Interestingly, the process of forgetting isn’t the same as failing to make a memory. By studying worms’ performance in a learning and memory task, researchers found that the msi-1 gene actively regulates forgetting [3]. This and evidence from other research [4, 5] suggests forgetting is not a passive process but rather that multiple pathways—each comprised of a series of actions among molecules inside of cellsare “actively inducing the decay of memories” [3]. The authors argue that forgetting is required to successfully adapt to a changing environment and, along with acquiring and storing information, is a product of the learning process. Further, investigating these molecular changes throughout the process of memory acquisition, consolidation, and forgetting may help us understand how they can get out of balance, which could provide insights into and potentially lead to druggable targets for memory disorders.  

Even the act of remembering can cause forgetting. It may seem counterintuitive, but when we remember something it’s thought that an adaptive forgetting mechanism kicks in to curb any distraction—emerging from competing memories—that interferes with its retrieval. There is evidence that activity in the prefrontal cortex—known to be active during goal directed behavior—shushes the neural patterns underlying old, competing memories, which induces forgetting [6]. We’re all aware that it’s hard to focus when multiple things are competing for your attention—like when you’re trying to text while driving. (Seriously, stop doing this. If you think you’re good at multitasking, you probably aren’t.) In the same way, competing information can be disruptive when trying to remember something, which is why keeping distraction in check by turning down the volume on the noisy neurons representing that other stuff can be adaptive.


adapted from image by _DJ_ on flickr

But can we intentionally forget? Unlike information stored on your computer, we can’t just move a memory into a mental trash bin. As mentioned in a previous review of the movie Eternal Sunshine of the Spotless Mind, the emotionally charged memories we might want to forget—like the pain that lingers after a breakup—seem to be especially strong. Targeted forgetting-on-demand would be particularly useful for those suffering from post-traumatic stress disorder. Recent research suggests that memories can actually be revised when they are recalled, during a process called reconsolidation. As was explained in more detail in a previous post, mice who have been trained to associate a tone with a shock can have this memory disrupted after it is learned. Similarly, it’s thought that drugs like the beta-blocker propranolol, typically used to treat cardiovascular conditions, might be able to reduce the emotional aspects of these traumatic memories and disrupt their reconsolidation [7]. A promising review of the literature on the topic suggests that administering propranolol following a trauma can decrease symptoms of post-traumatic stress disorder [8].

If you still aren’t convinced of the importance of forgetting, consider the mentally exhausting alternative of remembering everything. Jill Price, the first described case of hyperthymesia [9] or highly superior autobiographical memory (HSAM) describes her experience like this:

“Every day is like a bag of garbage. And then you go to sleep, and you wake up the next day. And it’s a fresh day. And you can throw that garbage bag out from the day before. I don’t have that.

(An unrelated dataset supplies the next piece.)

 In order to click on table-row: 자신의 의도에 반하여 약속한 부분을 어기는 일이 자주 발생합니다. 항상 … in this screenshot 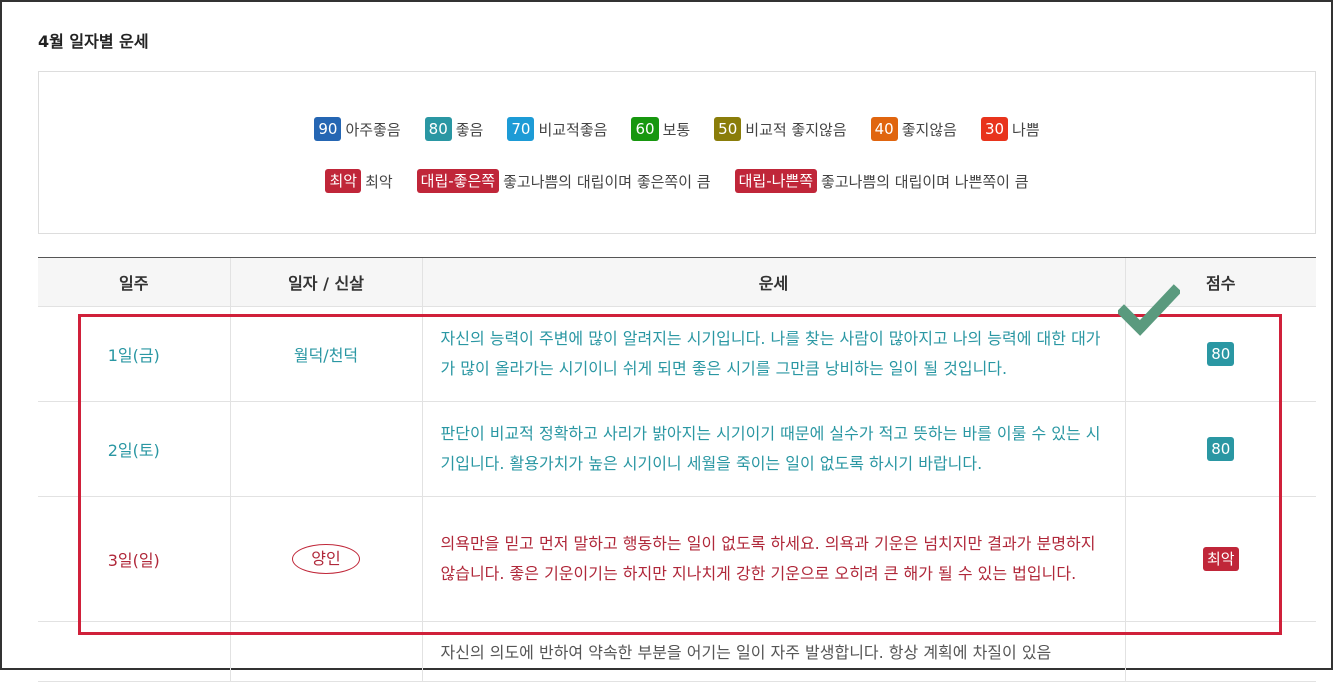, I will do `click(677, 652)`.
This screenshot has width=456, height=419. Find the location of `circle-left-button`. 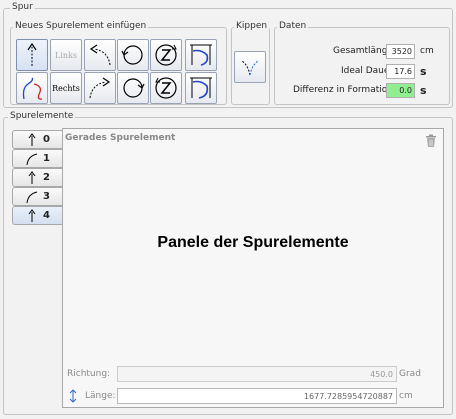

circle-left-button is located at coordinates (133, 55).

I got massive amounts of just piled up garbage bags everywhere.”

This American Life’s “In Defense of Ignorance” episode, April 2016

This “nonstop, uncontrollable, and automatic” memory allows her to tell you that Easter Sunday fell on April 16 in 1995 and that it was a rainy day, but the inordinate amount of time she spends recalling the past interferes with her ability to live in the present [9]. Researchers believe there may be a link between HSAM and obsessive-compulsive disorder such that people with HSAM strengthen their memories through an obsessive, habitual rehearsal of their past experiences [10] and point to evidence of similarities in structural brain changes in both populations compared to normal controls [11]. While Jill says she isn’t jealous of those of us who are able to forget, cases like hers allow us to reconsider the necessity of forgetting in healthy memory, and leave me itching to take out the trash.